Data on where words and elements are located
• • •
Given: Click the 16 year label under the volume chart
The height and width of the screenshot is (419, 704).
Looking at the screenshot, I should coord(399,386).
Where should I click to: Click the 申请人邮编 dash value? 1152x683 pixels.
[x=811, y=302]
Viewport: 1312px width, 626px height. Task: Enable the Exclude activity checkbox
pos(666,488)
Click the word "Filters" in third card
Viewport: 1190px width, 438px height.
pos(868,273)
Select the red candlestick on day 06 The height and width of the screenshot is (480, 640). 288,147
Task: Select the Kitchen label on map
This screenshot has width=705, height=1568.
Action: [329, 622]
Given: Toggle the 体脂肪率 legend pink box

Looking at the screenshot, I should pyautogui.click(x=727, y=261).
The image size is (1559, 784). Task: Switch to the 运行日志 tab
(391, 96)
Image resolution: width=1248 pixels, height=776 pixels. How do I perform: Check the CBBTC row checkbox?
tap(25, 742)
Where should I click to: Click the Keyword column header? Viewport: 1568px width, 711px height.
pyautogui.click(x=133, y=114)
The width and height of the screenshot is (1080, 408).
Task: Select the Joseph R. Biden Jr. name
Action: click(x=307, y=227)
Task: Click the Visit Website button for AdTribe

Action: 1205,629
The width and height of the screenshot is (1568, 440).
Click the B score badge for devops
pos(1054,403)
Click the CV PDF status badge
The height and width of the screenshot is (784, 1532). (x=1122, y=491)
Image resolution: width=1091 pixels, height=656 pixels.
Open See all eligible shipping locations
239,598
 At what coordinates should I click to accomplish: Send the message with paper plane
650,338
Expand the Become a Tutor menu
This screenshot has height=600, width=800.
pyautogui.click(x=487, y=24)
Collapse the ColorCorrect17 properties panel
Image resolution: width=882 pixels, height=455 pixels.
• • •
Directions for this task:
Copy out every line of the data above word for word, with nothing changed.

Response to the exercise:
Given: Click the 16 year label under the volume chart
The height and width of the screenshot is (419, 704).
Looking at the screenshot, I should coord(399,386).
Where should I click to: Click the 申请人邮编 dash value? 1152x683 pixels.
[x=811, y=302]
Viewport: 1312px width, 626px height. Task: Enable the Exclude activity checkbox
pos(666,488)
Click the word "Filters" in third card
Viewport: 1190px width, 438px height.
pos(868,273)
Select the red candlestick on day 06 The height and width of the screenshot is (480, 640). 288,147
Task: Select the Kitchen label on map
This screenshot has width=705, height=1568.
Action: [329, 622]
Given: Toggle the 体脂肪率 legend pink box

Looking at the screenshot, I should pyautogui.click(x=727, y=261).
The image size is (1559, 784). Task: Switch to the 运行日志 tab
(391, 96)
Image resolution: width=1248 pixels, height=776 pixels. How do I perform: Check the CBBTC row checkbox?
tap(25, 742)
Where should I click to: Click the Keyword column header? Viewport: 1568px width, 711px height.
pyautogui.click(x=133, y=114)
The width and height of the screenshot is (1080, 408).
Task: Select the Joseph R. Biden Jr. name
Action: click(x=307, y=227)
Task: Click the Visit Website button for AdTribe

Action: 1205,629
The width and height of the screenshot is (1568, 440).
Click the B score badge for devops
pos(1054,403)
Click the CV PDF status badge
The height and width of the screenshot is (784, 1532). (x=1122, y=491)
Image resolution: width=1091 pixels, height=656 pixels.
Open See all eligible shipping locations
239,598
 At what coordinates should I click to accomplish: Send the message with paper plane
650,338
Expand the Become a Tutor menu
This screenshot has height=600, width=800.
pyautogui.click(x=487, y=24)
Collapse the ColorCorrect17 properties panel
Image resolution: width=882 pixels, height=455 pixels.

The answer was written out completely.